Credit card data breaches are much in the news these days, with the recent problems at Home Depot following on the heels of the well-publicized debacle at Target earlier this year. Such breaches are just the most public examples of a larger security problem.
According to Javelin Strategy & Research’s 2014 Identity Fraud Report, more than 13.1 million consumers became victims of identity fraud in 2013, the second highest level of ID fraud ever on record. Additionally, more than 6.5% of smartphone owners and 7.7% of tablet owners were defrauded in 2013, showing consumers’ reliance on mobile devices for card payments, as well as cyber criminals’ attraction towards hacking these vulnerable devices.
So, what can financial institutions do to ensure that their consumers are doing enough to protect their data? In 2004, major brands such as American Express, JCB International, Discover Financial Services, Visa and MasterCard formed the Payment Card Industry Security Standards Council and agreed to incorporate the Payment Care Industry Data Security Standard (PCI DSS) as a technical requirement for each of their data security compliance programs. Some of these requirements include implementing strong access control measures, regularly monitoring and testing networks and protecting card holder data.
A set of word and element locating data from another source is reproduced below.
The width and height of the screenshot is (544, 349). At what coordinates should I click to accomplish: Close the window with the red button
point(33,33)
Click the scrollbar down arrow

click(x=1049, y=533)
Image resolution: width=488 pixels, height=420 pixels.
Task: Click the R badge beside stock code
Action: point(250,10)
While the PCI DSS guidelines are a start, there are a number of additional steps that financial institutions can be taking to make sure that their customer’s financial information is safe from wrong-doers. Here are four recommendations:
Know exactly where your business is taking place. Particularly with third party vendors, such as convenience stores or pharmacies now being contractually bound by a financial institution to process client transactions for credit transactions, a lot of the control is being taken out of the hands of banks. Rather than your banking colleagues handling your customer’s private information, the transactions are often left up to a store clerk. As a result, it is more critical than ever to know exactly how your customers’ information is being accessed and, more importantly, how it is being secured. It’s not just your customer’s credit card on the line, but your brand image that can be put at risk as well.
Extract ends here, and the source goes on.